**TASK MATERIAL**
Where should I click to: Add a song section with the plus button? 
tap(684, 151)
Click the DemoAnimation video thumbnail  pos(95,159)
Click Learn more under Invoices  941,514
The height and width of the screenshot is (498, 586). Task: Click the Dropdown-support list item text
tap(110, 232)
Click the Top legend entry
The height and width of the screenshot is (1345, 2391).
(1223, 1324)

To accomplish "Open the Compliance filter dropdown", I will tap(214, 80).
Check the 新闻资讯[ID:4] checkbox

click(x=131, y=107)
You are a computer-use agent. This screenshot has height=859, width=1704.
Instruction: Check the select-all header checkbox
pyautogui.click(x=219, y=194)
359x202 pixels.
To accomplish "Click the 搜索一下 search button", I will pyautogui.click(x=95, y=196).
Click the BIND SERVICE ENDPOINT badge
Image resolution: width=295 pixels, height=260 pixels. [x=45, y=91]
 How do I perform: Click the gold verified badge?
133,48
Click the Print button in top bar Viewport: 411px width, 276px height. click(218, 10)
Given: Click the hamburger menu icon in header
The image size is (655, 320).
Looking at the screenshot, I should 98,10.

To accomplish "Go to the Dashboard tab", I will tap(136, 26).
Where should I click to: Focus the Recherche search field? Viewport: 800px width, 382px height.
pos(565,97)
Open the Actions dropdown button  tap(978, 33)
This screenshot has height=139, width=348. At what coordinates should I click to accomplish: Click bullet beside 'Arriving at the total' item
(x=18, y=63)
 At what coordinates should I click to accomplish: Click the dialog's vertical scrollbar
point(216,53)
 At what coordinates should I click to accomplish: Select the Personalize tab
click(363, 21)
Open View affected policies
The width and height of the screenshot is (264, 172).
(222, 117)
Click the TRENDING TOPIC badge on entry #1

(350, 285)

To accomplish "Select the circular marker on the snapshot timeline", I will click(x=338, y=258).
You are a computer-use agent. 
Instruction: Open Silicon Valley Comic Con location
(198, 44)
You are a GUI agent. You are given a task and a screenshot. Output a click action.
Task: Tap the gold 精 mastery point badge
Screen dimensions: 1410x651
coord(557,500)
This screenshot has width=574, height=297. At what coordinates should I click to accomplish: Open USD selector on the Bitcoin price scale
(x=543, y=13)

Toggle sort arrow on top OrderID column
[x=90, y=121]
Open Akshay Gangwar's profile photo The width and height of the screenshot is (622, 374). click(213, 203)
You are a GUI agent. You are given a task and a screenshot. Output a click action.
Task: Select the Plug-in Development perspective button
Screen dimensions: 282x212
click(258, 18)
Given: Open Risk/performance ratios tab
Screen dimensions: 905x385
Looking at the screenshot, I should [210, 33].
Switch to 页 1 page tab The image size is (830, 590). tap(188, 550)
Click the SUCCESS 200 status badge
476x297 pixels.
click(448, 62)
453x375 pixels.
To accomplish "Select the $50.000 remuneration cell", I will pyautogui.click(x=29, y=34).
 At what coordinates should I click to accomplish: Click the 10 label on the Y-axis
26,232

**TASK REQUIREMENTS**
Format these items as a numbered list, skipping any blank lines.

**TASK SOLUTION**
1. Where should I click to: Add a song section with the plus button? 
2. tap(684, 151)
3. Click the DemoAnimation video thumbnail  pos(95,159)
4. Click Learn more under Invoices  941,514
5. The height and width of the screenshot is (498, 586). Task: Click the Dropdown-support list item text
6. tap(110, 232)
7. Click the Top legend entry
8. The height and width of the screenshot is (1345, 2391).
9. (1223, 1324)
10. To accomplish "Open the Compliance filter dropdown", I will tap(214, 80).
11. Check the 新闻资讯[ID:4] checkbox
12. click(x=131, y=107)
13. You are a computer-use agent. This screenshot has height=859, width=1704.
14. Instruction: Check the select-all header checkbox
15. pyautogui.click(x=219, y=194)
16. 359x202 pixels.
17. To accomplish "Click the 搜索一下 search button", I will pyautogui.click(x=95, y=196).
18. Click the BIND SERVICE ENDPOINT badge
19. Image resolution: width=295 pixels, height=260 pixels. [x=45, y=91]
20.  How do I perform: Click the gold verified badge?
21. 133,48
22. Click the Print button in top bar Viewport: 411px width, 276px height. click(218, 10)
23. Given: Click the hamburger menu icon in header
24. The image size is (655, 320).
25. Looking at the screenshot, I should 98,10.
26. To accomplish "Go to the Dashboard tab", I will tap(136, 26).
27. Where should I click to: Focus the Recherche search field? Viewport: 800px width, 382px height.
28. pos(565,97)
29. Open the Actions dropdown button  tap(978, 33)
30. This screenshot has height=139, width=348. At what coordinates should I click to accomplish: Click bullet beside 'Arriving at the total' item
31. (x=18, y=63)
32.  At what coordinates should I click to accomplish: Click the dialog's vertical scrollbar
33. point(216,53)
34.  At what coordinates should I click to accomplish: Select the Personalize tab
35. click(363, 21)
36. Open View affected policies
37. The width and height of the screenshot is (264, 172).
38. (222, 117)
39. Click the TRENDING TOPIC badge on entry #1
40. (350, 285)
41. To accomplish "Select the circular marker on the snapshot timeline", I will click(x=338, y=258).
42. You are a computer-use agent. 
43. Instruction: Open Silicon Valley Comic Con location
44. (198, 44)
45. You are a GUI agent. You are given a task and a screenshot. Output a click action.
46. Task: Tap the gold 精 mastery point badge
47. Screen dimensions: 1410x651
48. coord(557,500)
49. This screenshot has width=574, height=297. At what coordinates should I click to accomplish: Open USD selector on the Bitcoin price scale
50. (x=543, y=13)
51. Toggle sort arrow on top OrderID column
52. [x=90, y=121]
53. Open Akshay Gangwar's profile photo The width and height of the screenshot is (622, 374). click(213, 203)
54. You are a GUI agent. You are given a task and a screenshot. Output a click action.
55. Task: Select the Plug-in Development perspective button
56. Screen dimensions: 282x212
57. click(258, 18)
58. Given: Open Risk/performance ratios tab
59. Screen dimensions: 905x385
60. Looking at the screenshot, I should [210, 33].
61. Switch to 页 1 page tab The image size is (830, 590). tap(188, 550)
62. Click the SUCCESS 200 status badge
63. 476x297 pixels.
64. click(448, 62)
65. 453x375 pixels.
66. To accomplish "Select the $50.000 remuneration cell", I will pyautogui.click(x=29, y=34).
67.  At what coordinates should I click to accomplish: Click the 10 label on the Y-axis
68. 26,232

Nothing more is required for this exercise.